The COVID-19 pandemic in California began earlier than in some other parts of the United States. Ten of the first 20 confirmed COVID-19 infections in the United States were detected in California, and the first infection was confirmed on January 26, 2020. All of the early confirmed cases were persons who had recently travelled to China, as testing was restricted to this group, but there were some other people infected by that point. A state of emergency was declared in the state on March 4, 2020. A mandatory statewide stay-at-home order was issued on March 19, 2020; it was ended on January 25, 2021. On April 6, 2021, the state announced plans to fully reopen the economy by June 15, 2021.

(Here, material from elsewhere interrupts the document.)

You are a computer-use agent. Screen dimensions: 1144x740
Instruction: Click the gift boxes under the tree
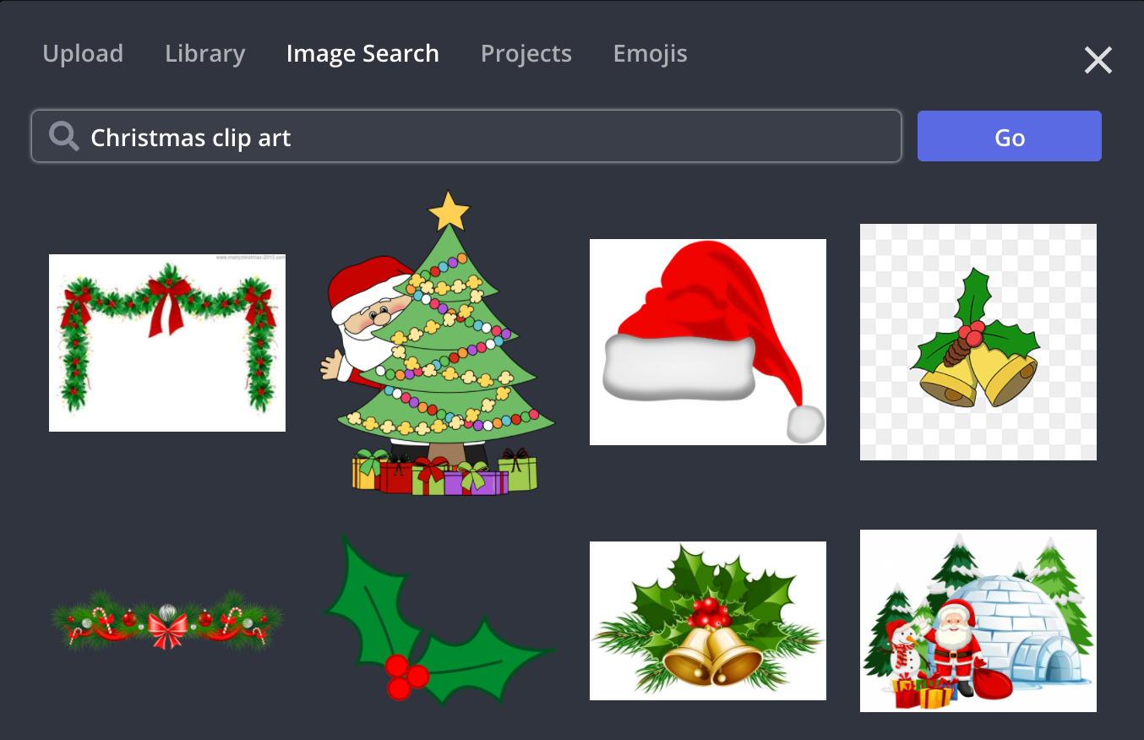coord(444,473)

As of June 16, 2022, the California Department of Public Health (CDPH) has reported 9,199,942 confirmed cumulative cases and 91,240 deaths in the state. This was the highest number of confirmed cases in the United States, but because the state has the highest population of any US state, it also had one of the lowest rankings (41st highest out of 50 states) for confirmed cases per capita. It has the highest count of deaths related to the virus, but a relatively low (35th highest) count of deaths per capita. As of June 15, 2021, California had administered 40,669,793 COVID-19 vaccine doses, the largest number of doses nationwide, and was one of the highest ranked (11th out of 50 states) in terms of per-capita dose administration.